--- BEGIN ---

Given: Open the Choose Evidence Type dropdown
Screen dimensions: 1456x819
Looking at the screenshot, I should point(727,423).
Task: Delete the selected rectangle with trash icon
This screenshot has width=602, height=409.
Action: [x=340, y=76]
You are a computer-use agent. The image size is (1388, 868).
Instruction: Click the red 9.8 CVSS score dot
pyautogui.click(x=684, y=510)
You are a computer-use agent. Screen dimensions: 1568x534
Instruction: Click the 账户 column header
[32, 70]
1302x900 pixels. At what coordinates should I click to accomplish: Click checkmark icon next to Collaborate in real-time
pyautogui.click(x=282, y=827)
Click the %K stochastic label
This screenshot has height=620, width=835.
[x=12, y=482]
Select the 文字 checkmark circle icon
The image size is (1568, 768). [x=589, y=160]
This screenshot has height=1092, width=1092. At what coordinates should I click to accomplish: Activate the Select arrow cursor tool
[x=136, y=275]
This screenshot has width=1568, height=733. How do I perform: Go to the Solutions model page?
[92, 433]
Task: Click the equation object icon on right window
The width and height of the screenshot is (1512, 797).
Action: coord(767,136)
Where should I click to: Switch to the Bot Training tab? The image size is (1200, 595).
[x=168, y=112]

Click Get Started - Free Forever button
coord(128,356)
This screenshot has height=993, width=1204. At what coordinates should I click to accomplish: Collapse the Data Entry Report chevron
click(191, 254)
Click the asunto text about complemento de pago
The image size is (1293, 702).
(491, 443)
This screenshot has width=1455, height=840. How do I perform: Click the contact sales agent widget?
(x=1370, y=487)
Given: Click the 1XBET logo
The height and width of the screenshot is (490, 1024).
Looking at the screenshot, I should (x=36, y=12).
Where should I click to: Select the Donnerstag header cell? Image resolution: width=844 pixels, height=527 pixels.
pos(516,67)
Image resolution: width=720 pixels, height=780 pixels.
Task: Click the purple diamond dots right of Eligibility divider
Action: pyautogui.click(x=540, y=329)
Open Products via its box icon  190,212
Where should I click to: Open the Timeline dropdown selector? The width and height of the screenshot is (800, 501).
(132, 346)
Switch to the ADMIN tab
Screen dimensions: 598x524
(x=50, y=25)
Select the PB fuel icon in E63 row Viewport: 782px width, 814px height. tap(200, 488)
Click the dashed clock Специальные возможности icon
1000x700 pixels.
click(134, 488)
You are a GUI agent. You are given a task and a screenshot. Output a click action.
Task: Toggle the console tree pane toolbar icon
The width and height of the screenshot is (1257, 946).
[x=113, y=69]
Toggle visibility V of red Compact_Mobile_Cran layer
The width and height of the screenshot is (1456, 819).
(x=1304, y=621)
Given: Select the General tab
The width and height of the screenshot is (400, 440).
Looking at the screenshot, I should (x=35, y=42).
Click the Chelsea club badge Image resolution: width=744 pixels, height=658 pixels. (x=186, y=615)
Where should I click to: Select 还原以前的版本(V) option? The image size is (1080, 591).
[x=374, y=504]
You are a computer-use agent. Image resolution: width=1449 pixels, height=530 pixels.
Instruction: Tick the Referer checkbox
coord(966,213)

--- END ---

# [To do]
Pick out each line in the material above that contains the word "coordinates", and copy those lines.

# [Written answer]
1302x900 pixels. At what coordinates should I click to accomplish: Click checkmark icon next to Collaborate in real-time
This screenshot has height=1092, width=1092. At what coordinates should I click to accomplish: Activate the Select arrow cursor tool
This screenshot has height=993, width=1204. At what coordinates should I click to accomplish: Collapse the Data Entry Report chevron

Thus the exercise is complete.